Tutto ha avuto inizio con una telefonata intimidatoria. L'uomo ha contattato l'ex partner pronunciando minacce esplicite di morte, dicendole che l'avrebbe uccisa. La donna, comprendendo il pericolo reale, ha immediatamente allertato il numero unico di emergenza, permettendo alle autorità di intervenire in tempi rapidi e potenzialmente di salvarle la vita.
Gli agenti hanno adottato una strategia coordinata: mentre una pattuglia si posizionava presso il domicilio della donna per proteggerla, un'altra squadra si è messa alla ricerca del quarantenne. Grazie al sistema di localizzazione del braccialetto elettronico che l'uomo indossava come parte della sua sorveglianza giudiziaria, la polizia ha potuto rintracciarlo rapidamente in via Generale Cascino. Qui è stato scoperto mentre portava con sé un coltello da cucina di 33 centimetri, un'arma chiaramente intesa per compiere atti violenti.

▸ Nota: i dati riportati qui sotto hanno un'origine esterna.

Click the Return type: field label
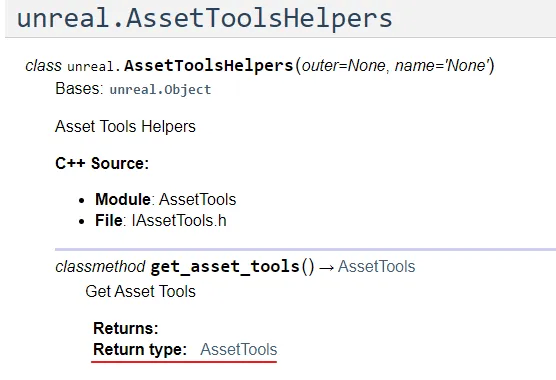 [140, 350]
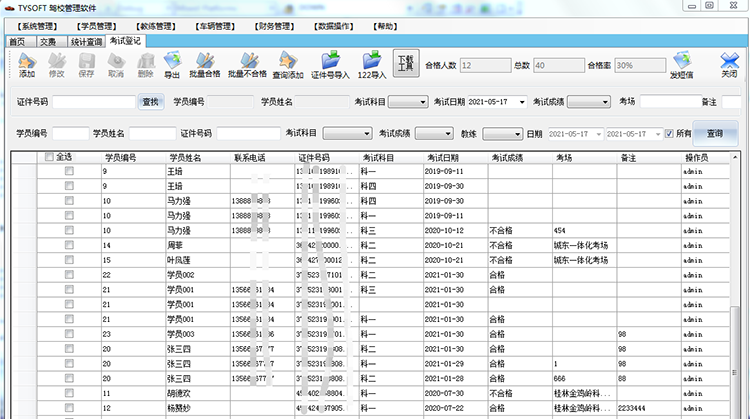The width and height of the screenshot is (750, 419).
Task: Click the 导出 (Export) toolbar icon
Action: (172, 65)
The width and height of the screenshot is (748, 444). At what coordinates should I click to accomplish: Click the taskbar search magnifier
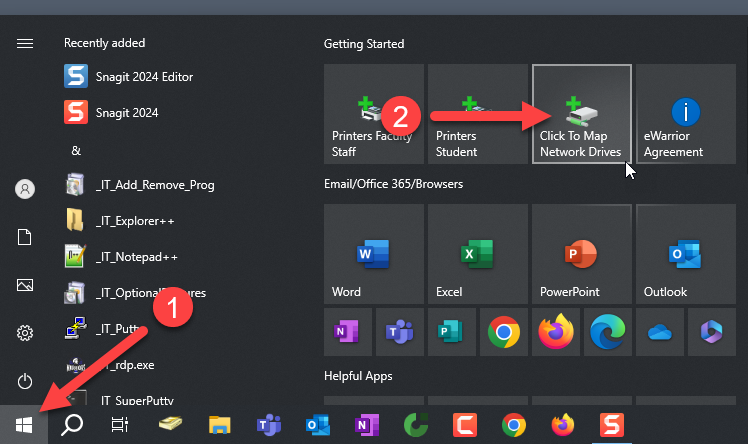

Alla vista dei poliziotti, il 40enne ha tentato di liberarsi dell'arma, ma il suo atteggiamento non si è fermato lì. Durante la fase dell'arresto, ha aggredito fisicamente gli agenti colpendoli ripetutamente con calci. Gli operatori di polizia hanno dovuto fare ricorso allo spray urticante per neutralizzare la resistenza e mettere in sicurezza la situazione, riportando ferite nel corso dello scontro.
L'episodio evidenzia ancora una volta le criticità legate ai casi di violenza domestica e stalking, dove le misure cautelari, seppur importanti, devono essere accompagnate da una vigilanza costante. L'intervento tempestivo della polizia ha fortunatamente impedito che la situazione degenerasse ulteriormente, evitando conseguenze potenzialmente tragiche per la vittima.